Types of Cardiomyopathy
- Hypertrophic cardiomyopathy (HCM)
- Dilated cardiomyopathy (DCM)
- Restrictive cardiomyopathy
- Arrhythmogenic cardiomyopathy
- Left ventricular noncompaction cardiomyopathy
Causes and Symptoms
Cardiomyopathy can be caused by genetic factors, long-term high blood pressure, heart valve problems, coronary artery disease, viral infections, excessive alcohol consumption, or certain medications 1. Symptoms may include shortness of breath, fatigue, swelling in the legs and feet, irregular heartbeats, and chest pain.
Diagnosis and Treatment
Early diagnosis and treatment are crucial to prevent heart failure and improve quality of life. Treatment depends on the type and severity of cardiomyopathy, but often includes medications like beta-blockers, ACE inhibitors, diuretics, and antiarrhythmics 1. Lifestyle changes such as reducing salt intake, limiting alcohol, regular exercise, and stress management are also important. In severe cases, devices like pacemakers, implantable defibrillators, or even heart transplantation may be necessary. The most recent study 1 highlights the importance of genetic evaluation and testing in the diagnosis and management of cardiomyopathies.
From the Research
Definition of Cardiomyopathy
- Cardiomyopathy is defined as a heterogeneous group of structural, mechanical, and electrical heart muscle disorders that often correlate with life-threatening arrhythmias and progressive heart failure 2.

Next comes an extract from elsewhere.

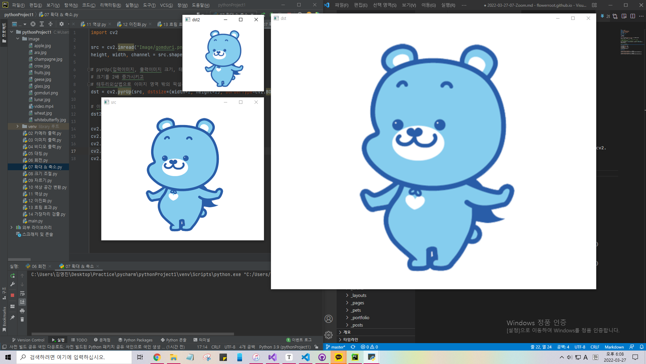
Task: Collapse the Image folder in project tree
Action: [18, 39]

- It is an anatomic and pathologic diagnosis associated with muscle or electrical dysfunction of the heart 3.
- Cardiomyopathies are heart muscle diseases of unknown cause, classified into hypertrophic, dilated, and restrictive types 4.

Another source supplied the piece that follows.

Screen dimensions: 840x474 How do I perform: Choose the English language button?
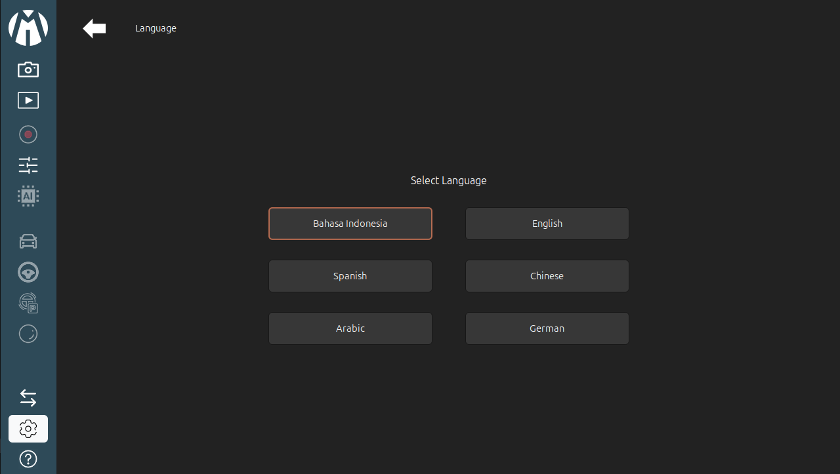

- They represent a heterogeneous group of diseases that negatively affect heart function, and may arise from genetic or genetic and acquired etiology 5.
Types of Cardiomyopathy
- Primary cardiomyopathies include hypertrophic cardiomyopathy, arrhythmogenic right ventricular cardiomyopathy/dysplasia, mitochondrial cardiomyopathy, dilated cardiomyopathy, and restrictive cardiomyopathy 6, 5.
- Secondary cardiomyopathies include infiltrative, toxic, inflammatory, and specific heart muscle diseases 3, 4.
Characteristics of Cardiomyopathy
- Cardiomyopathies often lead to progressive heart failure with significant morbidity and mortality 2, 3.
- Symptoms may include shortness of breath, fatigue, cough, orthopnea, paroxysmal nocturnal dyspnea, and edema 3.
- Diagnostic studies include electrocardiography, echocardiography, and B-type natriuretic peptide levels 6, 3.
- Treatment options include pharmacotherapy, implantable cardioverter-defibrillators, cardiac resynchronization therapy, and heart transplantation 6, 3.